(Saved entries)
┄┄┄┄┄┄┄┄┄┄┄┄┄┄┄┄┄┄┄┄

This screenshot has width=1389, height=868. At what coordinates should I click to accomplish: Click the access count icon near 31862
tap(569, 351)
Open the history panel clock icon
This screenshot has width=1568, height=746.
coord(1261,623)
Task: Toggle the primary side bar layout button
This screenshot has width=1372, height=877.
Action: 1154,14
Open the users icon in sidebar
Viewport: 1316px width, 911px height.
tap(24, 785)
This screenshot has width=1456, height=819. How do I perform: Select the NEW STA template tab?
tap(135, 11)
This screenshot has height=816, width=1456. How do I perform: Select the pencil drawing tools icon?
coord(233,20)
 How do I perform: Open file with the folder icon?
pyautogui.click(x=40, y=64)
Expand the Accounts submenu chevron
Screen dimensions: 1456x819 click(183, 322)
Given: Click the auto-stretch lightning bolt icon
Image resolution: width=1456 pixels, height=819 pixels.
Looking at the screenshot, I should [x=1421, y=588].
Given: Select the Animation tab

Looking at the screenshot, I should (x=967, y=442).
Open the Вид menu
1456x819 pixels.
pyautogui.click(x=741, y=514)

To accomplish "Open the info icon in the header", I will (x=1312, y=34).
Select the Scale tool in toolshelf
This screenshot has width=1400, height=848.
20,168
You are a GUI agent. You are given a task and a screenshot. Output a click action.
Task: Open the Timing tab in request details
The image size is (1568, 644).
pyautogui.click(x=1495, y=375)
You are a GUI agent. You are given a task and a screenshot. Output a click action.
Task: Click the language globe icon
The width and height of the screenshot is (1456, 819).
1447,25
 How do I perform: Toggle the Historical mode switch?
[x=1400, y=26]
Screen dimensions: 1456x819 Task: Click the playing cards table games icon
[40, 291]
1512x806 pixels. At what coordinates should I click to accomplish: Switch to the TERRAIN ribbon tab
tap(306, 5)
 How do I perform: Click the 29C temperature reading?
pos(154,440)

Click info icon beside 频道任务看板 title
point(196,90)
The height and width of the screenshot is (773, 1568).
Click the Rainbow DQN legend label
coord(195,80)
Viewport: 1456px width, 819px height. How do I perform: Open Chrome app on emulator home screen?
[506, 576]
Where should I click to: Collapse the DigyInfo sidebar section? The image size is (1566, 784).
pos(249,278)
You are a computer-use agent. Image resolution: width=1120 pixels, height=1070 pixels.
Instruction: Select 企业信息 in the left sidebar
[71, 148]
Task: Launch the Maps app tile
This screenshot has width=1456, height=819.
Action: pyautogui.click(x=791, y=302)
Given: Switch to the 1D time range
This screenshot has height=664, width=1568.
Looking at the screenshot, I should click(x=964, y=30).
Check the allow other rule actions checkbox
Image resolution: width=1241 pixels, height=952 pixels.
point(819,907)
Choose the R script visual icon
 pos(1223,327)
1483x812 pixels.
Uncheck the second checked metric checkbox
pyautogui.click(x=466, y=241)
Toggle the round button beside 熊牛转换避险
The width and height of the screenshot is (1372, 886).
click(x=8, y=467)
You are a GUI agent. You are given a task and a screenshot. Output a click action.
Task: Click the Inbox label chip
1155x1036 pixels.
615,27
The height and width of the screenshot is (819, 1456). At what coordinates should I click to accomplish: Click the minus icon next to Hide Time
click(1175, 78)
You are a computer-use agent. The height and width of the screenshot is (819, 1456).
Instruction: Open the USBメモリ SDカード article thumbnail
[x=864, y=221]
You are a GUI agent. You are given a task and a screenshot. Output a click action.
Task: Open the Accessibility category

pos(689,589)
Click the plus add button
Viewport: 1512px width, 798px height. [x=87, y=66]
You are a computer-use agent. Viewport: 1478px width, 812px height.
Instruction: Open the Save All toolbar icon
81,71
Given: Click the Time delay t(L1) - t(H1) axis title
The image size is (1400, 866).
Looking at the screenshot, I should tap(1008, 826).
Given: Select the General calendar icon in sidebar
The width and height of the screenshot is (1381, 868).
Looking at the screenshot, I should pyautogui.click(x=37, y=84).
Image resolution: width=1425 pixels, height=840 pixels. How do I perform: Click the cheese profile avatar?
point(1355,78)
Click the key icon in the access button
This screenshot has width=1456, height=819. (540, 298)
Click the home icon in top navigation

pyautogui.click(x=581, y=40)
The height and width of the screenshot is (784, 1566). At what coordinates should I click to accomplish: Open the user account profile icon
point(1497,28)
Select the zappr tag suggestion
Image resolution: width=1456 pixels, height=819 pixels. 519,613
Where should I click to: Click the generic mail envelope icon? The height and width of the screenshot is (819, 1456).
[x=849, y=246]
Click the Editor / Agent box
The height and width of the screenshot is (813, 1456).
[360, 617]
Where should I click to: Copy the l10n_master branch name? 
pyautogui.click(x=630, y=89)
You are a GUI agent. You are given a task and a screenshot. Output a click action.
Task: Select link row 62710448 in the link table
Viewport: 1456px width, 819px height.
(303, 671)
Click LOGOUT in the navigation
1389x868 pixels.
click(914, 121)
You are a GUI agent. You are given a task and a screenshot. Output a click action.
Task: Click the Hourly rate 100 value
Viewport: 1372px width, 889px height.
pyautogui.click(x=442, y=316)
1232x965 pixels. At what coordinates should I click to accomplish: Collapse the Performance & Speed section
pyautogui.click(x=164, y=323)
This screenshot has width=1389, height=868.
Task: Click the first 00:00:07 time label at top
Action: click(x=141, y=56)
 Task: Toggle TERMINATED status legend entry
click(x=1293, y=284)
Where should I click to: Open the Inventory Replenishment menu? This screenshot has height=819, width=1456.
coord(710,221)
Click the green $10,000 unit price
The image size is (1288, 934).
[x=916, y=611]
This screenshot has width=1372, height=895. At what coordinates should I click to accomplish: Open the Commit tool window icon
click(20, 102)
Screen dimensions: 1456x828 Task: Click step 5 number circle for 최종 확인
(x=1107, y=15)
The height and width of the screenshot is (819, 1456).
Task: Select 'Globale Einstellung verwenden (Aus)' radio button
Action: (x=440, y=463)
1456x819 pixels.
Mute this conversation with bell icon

┄┄┄┄┄┄┄┄┄┄┄┄┄┄┄┄┄┄┄┄

- Aim of the exercise
Look above for the line with "Task: Open the Timing tab in request details" and the line with "Task: Launch the Maps app tile". Write out those two lines and all the lines between them, exactly, and no others.

- Result
Task: Open the Timing tab in request details
The image size is (1568, 644).
pyautogui.click(x=1495, y=375)
You are a GUI agent. You are given a task and a screenshot. Output a click action.
Task: Click the language globe icon
The width and height of the screenshot is (1456, 819).
1447,25
 How do I perform: Toggle the Historical mode switch?
[x=1400, y=26]
Screen dimensions: 1456x819 Task: Click the playing cards table games icon
[40, 291]
1512x806 pixels. At what coordinates should I click to accomplish: Switch to the TERRAIN ribbon tab
tap(306, 5)
 How do I perform: Click the 29C temperature reading?
pos(154,440)

Click info icon beside 频道任务看板 title
point(196,90)
The height and width of the screenshot is (773, 1568).
Click the Rainbow DQN legend label
coord(195,80)
Viewport: 1456px width, 819px height. How do I perform: Open Chrome app on emulator home screen?
[506, 576]
Where should I click to: Collapse the DigyInfo sidebar section? The image size is (1566, 784).
pos(249,278)
You are a computer-use agent. Image resolution: width=1120 pixels, height=1070 pixels.
Instruction: Select 企业信息 in the left sidebar
[71, 148]
Task: Launch the Maps app tile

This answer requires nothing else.